* **TASK INPUT**
▼

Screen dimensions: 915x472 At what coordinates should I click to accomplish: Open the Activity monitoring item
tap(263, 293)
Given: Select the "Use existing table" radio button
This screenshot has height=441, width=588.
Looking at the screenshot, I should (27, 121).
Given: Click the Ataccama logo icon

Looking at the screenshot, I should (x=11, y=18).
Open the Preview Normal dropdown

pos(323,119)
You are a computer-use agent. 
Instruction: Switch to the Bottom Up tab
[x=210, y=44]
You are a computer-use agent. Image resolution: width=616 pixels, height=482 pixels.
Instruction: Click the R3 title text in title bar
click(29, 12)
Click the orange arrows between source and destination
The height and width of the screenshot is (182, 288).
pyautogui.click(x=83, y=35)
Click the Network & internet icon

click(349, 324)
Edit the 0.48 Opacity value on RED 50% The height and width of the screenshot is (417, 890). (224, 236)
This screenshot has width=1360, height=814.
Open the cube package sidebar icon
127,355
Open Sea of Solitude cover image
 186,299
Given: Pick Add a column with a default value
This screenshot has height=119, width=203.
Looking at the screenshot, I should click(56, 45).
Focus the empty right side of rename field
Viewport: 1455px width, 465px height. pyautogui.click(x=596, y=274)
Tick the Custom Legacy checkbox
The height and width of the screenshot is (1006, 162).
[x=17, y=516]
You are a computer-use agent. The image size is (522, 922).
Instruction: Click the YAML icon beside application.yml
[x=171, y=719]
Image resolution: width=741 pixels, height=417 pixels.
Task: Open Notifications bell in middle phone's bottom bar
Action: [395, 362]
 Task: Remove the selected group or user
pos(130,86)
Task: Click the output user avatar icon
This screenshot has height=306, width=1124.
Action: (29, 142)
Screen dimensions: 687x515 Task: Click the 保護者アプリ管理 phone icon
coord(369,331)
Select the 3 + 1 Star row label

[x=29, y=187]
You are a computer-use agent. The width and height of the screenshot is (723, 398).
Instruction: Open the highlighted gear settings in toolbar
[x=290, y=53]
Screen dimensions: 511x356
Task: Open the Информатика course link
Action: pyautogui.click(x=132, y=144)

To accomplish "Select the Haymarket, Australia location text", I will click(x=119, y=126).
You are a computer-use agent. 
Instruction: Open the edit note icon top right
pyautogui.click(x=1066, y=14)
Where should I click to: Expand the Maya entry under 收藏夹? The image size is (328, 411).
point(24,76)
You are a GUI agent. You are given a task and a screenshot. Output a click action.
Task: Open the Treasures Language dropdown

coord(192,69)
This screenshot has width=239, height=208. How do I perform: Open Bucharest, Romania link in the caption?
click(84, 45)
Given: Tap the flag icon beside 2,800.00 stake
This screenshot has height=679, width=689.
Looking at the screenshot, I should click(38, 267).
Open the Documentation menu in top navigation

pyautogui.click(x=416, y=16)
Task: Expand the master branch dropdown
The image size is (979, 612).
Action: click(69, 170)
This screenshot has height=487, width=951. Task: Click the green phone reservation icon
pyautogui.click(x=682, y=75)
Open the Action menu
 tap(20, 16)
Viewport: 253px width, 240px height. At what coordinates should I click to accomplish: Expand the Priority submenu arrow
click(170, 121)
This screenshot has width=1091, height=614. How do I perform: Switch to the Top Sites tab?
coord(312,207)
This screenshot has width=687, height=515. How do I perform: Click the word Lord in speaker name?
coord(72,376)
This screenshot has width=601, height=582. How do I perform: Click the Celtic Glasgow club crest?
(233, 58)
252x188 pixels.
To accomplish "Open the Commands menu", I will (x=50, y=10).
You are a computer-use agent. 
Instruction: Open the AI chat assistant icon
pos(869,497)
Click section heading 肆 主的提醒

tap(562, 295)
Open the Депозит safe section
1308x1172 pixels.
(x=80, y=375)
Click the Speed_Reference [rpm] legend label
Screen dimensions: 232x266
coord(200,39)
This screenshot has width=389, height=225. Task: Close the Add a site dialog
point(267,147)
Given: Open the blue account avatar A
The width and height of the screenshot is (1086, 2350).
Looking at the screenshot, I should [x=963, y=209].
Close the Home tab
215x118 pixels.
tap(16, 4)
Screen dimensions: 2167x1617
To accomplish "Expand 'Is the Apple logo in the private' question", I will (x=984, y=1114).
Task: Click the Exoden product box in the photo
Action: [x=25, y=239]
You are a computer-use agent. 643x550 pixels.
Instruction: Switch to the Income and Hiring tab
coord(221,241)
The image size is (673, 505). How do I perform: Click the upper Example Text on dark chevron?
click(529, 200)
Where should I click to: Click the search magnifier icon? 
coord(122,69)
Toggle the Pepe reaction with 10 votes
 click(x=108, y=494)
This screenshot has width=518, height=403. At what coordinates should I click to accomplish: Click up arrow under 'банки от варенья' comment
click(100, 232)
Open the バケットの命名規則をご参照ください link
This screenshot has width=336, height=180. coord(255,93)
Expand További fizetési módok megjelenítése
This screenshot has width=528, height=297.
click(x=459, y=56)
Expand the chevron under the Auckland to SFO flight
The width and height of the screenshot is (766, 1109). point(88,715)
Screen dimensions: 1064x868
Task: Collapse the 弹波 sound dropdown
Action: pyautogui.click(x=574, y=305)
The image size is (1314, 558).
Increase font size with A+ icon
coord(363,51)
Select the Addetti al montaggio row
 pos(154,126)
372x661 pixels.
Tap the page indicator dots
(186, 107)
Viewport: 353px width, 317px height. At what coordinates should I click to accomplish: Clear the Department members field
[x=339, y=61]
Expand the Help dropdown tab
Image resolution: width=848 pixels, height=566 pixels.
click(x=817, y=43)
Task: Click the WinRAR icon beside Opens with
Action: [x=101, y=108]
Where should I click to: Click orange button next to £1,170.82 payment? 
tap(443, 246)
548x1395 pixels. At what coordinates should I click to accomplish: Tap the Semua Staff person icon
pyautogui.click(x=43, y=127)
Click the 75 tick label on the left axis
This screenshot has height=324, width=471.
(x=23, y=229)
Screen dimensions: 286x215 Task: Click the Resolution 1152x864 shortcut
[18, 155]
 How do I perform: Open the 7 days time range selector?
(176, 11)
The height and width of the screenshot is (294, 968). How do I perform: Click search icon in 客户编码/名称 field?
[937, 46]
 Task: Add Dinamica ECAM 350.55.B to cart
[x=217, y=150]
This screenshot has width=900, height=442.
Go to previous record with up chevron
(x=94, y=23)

▲

Using the material above, reproduce exactly the line that contains "Click the 75 tick label on the left axis" and all lines after it through the last one, and only those.

* **TASK RESPONSE**
Click the 75 tick label on the left axis
This screenshot has height=324, width=471.
(x=23, y=229)
Screen dimensions: 286x215 Task: Click the Resolution 1152x864 shortcut
[18, 155]
 How do I perform: Open the 7 days time range selector?
(176, 11)
The height and width of the screenshot is (294, 968). How do I perform: Click search icon in 客户编码/名称 field?
[937, 46]
 Task: Add Dinamica ECAM 350.55.B to cart
[x=217, y=150]
This screenshot has width=900, height=442.
Go to previous record with up chevron
(x=94, y=23)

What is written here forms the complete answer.